Do not make direct modifications here.
@load ./add-node-names
@load ./dovehawk
@load ./hassh
@load ./ja3
@load ./zeek-af_packet-plugin
@load ./zeek-community-id
As you can see there is no an entry for bro-doctor … And it makes sense … In zeek 3.1.4 packages.zeek is configured as in 3.0.7 …
I noticed this error with the af_packet plugin. Looked like zkg added it in to my packages.zeek file where it wasn’t there before (I compared it to another install I hadn’t upgraded yet). When I removed the entry and redeployed, it worked fine.
To clarify, I was going from 3.1.4 to 3.1.5 and I didn’t have bro-doctor installed.
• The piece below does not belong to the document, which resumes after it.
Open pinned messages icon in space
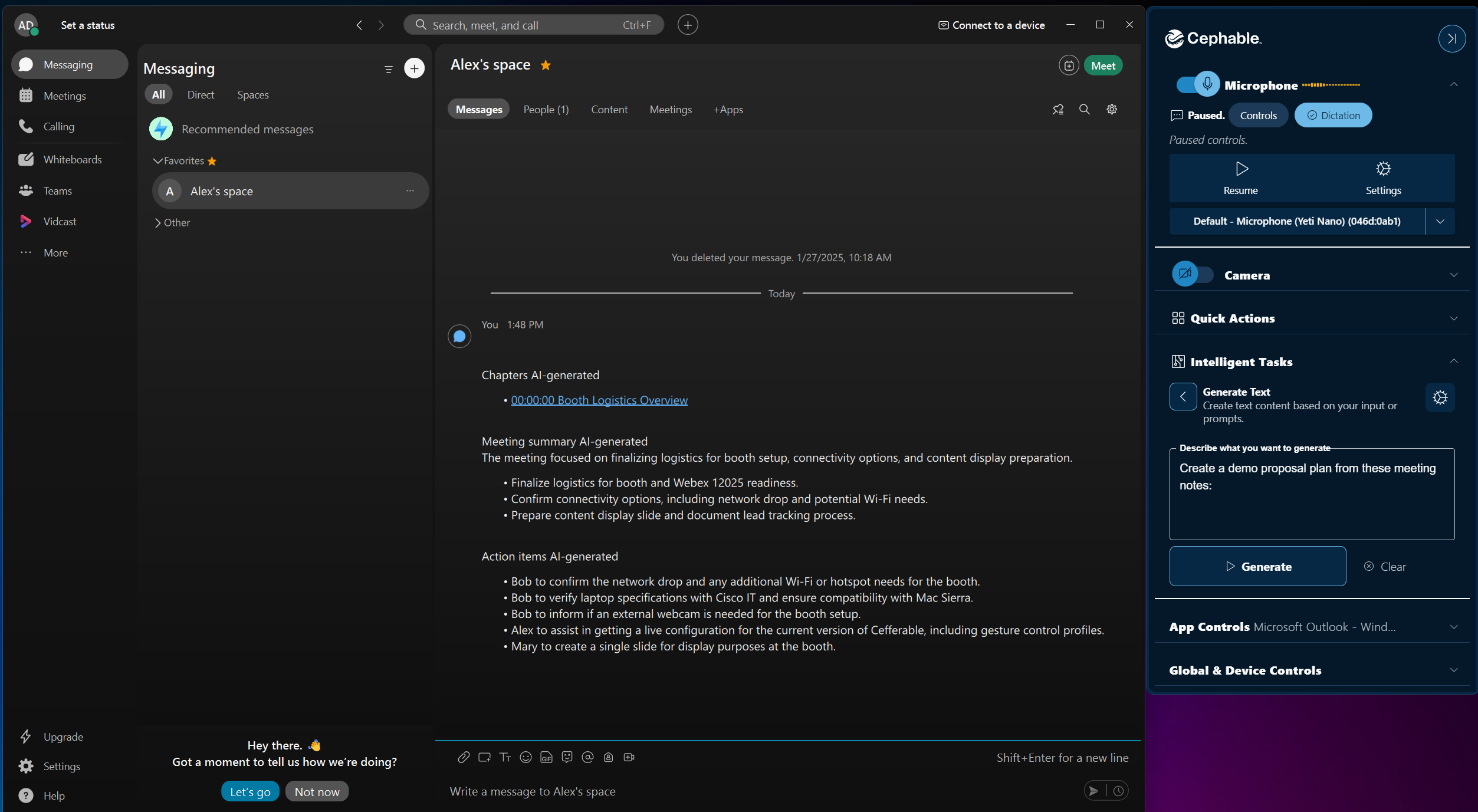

The error specifically called out af_packet not being found in /opt/zeek/share/zeek/site/packages/load.zeek.
Weird. I also noticed that af-packet is placed back into my /opt/zeek/share/zeek/site/packages/__load__.zeek file if I run a zkg refresh. But if I stop and try to deploy again with that entry reloaded, I again see the "fatal error in /opt/zeek/share/zeek/site/packages/__load__.zeek, line 10: can't find ./zeek-af_packet-plugin.” Removing it again results in a successful deploy. For reference I’m using zkg 2.2.0.
I haven’t used bro-doctor so I can’t speak specifically to it, only that the issue seems similar. For testing purposes, have you tried uninstalling bro-doctor and seeing if you can deploy Zeek?